It is a JVC LT-32EM49.

When devices are connected to it, it lists the normal resolutions such as 480p, 720p, 1080p/i. But it does not list 1366x768.

The TV removes some pixels on the edges of the screen when using 720p or higher input. TVs that overscan are supposed to offer an option to disable this, but I am very confident that this TV does not allow the user to disable the overscanning. (Devices such as the PS3 seem to expect and work around this irrational behavior by not putting anything important directly on the edges of the screen. But with computers, the edges of the screen are more important.)
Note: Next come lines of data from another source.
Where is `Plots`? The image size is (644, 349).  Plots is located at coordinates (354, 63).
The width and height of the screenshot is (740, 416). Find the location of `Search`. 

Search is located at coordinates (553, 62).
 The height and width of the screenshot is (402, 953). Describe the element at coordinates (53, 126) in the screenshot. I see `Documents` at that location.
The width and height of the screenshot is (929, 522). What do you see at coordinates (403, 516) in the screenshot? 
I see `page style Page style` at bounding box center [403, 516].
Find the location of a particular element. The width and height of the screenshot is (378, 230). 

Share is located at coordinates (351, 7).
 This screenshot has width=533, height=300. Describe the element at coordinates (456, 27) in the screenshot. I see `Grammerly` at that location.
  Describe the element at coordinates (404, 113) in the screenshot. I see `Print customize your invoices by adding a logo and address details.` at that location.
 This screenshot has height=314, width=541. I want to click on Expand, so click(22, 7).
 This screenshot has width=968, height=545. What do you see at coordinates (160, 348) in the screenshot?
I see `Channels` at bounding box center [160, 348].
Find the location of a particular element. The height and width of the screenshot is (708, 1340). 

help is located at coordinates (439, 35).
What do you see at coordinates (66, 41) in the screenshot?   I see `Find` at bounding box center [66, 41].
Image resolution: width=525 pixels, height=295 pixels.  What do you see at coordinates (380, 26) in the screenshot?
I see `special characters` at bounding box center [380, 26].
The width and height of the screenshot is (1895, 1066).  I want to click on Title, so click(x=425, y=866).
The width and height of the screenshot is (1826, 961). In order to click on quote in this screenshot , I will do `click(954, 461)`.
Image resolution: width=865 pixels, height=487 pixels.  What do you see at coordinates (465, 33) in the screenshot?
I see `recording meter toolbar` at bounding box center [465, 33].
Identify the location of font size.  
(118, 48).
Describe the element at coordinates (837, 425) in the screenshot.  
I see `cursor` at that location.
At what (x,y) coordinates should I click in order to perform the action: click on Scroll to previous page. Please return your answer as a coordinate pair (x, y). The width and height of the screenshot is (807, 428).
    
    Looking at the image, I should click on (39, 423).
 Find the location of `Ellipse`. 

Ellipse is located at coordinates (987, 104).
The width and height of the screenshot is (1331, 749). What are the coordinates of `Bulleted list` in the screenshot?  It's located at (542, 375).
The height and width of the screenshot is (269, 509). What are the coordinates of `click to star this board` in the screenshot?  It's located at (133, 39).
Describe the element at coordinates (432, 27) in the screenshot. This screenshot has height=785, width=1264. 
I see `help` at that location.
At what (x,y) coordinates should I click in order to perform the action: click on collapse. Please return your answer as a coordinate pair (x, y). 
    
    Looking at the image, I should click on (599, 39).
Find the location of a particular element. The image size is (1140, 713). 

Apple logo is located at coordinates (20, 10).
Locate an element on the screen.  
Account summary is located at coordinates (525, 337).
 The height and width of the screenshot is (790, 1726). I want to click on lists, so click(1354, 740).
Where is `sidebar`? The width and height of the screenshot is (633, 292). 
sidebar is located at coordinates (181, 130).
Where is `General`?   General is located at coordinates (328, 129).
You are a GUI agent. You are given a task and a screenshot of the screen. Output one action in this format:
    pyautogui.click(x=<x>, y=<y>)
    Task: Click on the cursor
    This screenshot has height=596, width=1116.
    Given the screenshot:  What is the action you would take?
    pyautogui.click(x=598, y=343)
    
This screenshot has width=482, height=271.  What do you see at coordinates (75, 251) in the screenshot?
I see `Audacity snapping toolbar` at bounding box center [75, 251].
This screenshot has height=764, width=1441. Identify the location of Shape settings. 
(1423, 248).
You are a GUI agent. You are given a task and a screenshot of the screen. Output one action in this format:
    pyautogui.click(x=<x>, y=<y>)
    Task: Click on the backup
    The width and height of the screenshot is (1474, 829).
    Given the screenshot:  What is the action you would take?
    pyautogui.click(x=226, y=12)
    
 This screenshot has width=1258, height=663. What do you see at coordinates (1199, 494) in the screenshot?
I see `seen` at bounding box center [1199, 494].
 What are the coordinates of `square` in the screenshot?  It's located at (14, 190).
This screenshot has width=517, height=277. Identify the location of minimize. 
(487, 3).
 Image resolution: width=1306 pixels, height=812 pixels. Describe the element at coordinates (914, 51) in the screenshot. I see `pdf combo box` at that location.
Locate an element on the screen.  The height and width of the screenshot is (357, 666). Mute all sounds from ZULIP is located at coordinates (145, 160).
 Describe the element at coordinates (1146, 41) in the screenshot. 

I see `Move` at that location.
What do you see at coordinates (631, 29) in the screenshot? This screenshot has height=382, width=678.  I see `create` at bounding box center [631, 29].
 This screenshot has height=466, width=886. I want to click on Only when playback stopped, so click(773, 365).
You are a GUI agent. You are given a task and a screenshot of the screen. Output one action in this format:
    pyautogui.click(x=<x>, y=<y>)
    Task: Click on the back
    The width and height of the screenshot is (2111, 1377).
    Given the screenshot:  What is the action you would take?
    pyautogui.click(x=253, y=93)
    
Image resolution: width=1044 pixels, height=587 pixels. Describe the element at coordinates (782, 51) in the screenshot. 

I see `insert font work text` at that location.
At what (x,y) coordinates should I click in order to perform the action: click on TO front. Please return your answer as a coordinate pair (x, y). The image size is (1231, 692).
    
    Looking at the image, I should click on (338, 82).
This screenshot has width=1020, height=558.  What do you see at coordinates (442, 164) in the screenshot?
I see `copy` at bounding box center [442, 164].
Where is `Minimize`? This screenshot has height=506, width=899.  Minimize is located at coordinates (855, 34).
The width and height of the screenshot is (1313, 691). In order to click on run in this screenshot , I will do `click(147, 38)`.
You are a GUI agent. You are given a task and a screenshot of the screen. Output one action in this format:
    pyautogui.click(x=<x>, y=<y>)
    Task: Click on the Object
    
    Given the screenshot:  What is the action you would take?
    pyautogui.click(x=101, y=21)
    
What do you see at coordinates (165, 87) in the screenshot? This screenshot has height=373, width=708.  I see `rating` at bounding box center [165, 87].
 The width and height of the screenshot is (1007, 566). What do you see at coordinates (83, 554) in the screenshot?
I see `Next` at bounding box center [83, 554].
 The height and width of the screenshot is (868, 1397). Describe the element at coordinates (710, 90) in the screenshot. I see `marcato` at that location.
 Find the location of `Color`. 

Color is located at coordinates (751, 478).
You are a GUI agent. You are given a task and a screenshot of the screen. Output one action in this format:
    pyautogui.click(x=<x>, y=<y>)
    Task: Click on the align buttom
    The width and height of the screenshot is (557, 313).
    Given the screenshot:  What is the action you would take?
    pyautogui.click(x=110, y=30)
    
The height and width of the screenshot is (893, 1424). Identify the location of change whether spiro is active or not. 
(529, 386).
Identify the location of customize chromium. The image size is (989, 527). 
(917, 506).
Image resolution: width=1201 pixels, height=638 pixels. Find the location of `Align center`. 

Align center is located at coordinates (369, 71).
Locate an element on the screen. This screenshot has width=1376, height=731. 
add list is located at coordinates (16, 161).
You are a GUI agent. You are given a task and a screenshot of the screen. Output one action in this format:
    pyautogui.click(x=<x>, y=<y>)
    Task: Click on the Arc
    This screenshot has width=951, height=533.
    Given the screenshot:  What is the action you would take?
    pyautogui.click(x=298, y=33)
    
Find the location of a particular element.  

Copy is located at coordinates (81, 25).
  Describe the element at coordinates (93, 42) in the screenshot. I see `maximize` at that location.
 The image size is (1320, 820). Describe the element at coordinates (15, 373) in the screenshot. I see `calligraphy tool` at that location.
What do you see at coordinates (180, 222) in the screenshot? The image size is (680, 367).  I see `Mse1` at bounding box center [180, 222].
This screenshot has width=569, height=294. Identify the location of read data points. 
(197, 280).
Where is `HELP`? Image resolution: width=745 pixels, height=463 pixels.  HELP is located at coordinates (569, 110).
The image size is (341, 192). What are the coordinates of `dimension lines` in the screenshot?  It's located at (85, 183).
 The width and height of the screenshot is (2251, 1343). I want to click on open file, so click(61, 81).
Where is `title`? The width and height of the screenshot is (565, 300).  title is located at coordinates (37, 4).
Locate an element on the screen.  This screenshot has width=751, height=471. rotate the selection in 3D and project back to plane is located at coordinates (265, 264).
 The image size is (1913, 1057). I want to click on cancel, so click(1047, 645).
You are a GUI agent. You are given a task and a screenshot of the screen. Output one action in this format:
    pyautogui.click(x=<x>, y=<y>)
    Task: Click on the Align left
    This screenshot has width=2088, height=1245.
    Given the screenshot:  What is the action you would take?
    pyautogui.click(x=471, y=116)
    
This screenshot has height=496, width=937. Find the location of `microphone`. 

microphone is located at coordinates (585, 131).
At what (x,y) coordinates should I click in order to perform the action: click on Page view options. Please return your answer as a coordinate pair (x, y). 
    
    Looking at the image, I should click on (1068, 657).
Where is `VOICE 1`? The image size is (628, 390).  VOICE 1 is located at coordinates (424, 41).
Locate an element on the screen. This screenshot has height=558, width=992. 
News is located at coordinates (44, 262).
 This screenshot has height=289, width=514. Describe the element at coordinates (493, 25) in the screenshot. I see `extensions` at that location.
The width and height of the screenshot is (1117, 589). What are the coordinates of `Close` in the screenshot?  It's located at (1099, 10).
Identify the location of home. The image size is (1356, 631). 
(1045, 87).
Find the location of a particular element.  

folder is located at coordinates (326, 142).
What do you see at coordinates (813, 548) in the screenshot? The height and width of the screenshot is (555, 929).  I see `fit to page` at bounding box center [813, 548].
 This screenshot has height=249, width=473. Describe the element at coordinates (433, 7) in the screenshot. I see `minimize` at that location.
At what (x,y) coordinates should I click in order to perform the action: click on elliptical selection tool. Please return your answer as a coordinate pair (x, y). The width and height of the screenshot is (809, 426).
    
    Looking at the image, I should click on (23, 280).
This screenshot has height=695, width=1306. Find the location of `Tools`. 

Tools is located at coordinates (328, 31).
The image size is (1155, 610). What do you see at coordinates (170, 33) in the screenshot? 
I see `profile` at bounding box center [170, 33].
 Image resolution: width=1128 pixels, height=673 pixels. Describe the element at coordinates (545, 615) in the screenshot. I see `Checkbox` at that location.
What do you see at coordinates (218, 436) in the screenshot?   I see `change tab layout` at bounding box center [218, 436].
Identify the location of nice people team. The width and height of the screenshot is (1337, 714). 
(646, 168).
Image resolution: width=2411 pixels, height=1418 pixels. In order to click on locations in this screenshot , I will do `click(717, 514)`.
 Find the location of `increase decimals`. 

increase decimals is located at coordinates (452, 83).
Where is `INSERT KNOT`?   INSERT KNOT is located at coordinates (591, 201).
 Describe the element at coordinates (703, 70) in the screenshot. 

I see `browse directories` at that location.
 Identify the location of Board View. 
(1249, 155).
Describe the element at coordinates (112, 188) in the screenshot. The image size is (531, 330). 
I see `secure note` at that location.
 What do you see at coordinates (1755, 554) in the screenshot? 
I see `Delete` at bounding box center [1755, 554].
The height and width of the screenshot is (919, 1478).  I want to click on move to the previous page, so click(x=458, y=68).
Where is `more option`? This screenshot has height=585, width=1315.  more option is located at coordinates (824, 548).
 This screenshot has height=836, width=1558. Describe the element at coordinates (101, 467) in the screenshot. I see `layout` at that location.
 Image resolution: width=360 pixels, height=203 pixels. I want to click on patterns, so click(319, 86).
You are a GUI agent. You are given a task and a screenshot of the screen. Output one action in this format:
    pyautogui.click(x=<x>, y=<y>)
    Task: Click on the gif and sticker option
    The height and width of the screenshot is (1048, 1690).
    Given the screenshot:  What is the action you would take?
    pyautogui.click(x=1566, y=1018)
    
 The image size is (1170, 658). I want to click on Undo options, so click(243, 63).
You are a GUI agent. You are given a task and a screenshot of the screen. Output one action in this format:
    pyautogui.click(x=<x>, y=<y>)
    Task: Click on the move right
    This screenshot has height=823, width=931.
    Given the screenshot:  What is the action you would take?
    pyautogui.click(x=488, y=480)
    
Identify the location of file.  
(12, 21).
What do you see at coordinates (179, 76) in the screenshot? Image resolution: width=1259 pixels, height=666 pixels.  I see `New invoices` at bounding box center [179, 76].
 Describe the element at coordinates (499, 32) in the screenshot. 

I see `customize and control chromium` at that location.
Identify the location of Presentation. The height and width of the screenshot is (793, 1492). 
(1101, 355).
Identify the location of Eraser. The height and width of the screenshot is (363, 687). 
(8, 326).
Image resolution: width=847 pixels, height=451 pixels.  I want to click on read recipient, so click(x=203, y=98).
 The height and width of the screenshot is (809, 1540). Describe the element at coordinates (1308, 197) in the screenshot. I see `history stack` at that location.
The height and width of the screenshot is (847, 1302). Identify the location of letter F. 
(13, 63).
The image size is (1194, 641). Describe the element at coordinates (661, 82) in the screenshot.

Now, when a computer was connected to this TV with a Radeon HD 4350 card (via DVI-HDMI adapter), Windows XP Professional SP3 listed 1366x768 as an available resolution (and it worked perfectly). I assume this was an OS-level workaround.
This same graphics card could be made to work properly (that is, having the full screen visible) with Linux via much fiddling with XRandR and --set.

However, I now wish to attach a Dell Studio Hybrid 140G (graphics card being Intel HD graphics, the GMA X3100 specifically) to this television. (The card has DVI and HDMI outputs)
And the Intel integrated graphics cards seem to have no such option to cope with problematic televisions and their relentless overscanning.

I have Googled much on this topic, to no avail. I suspect this post will appear as on the first page of such queries in the near future. xrandr --set overscan is not available for this graphics card, and --scale and --transform (the most widely touted solutions) do not fix the problem on this television.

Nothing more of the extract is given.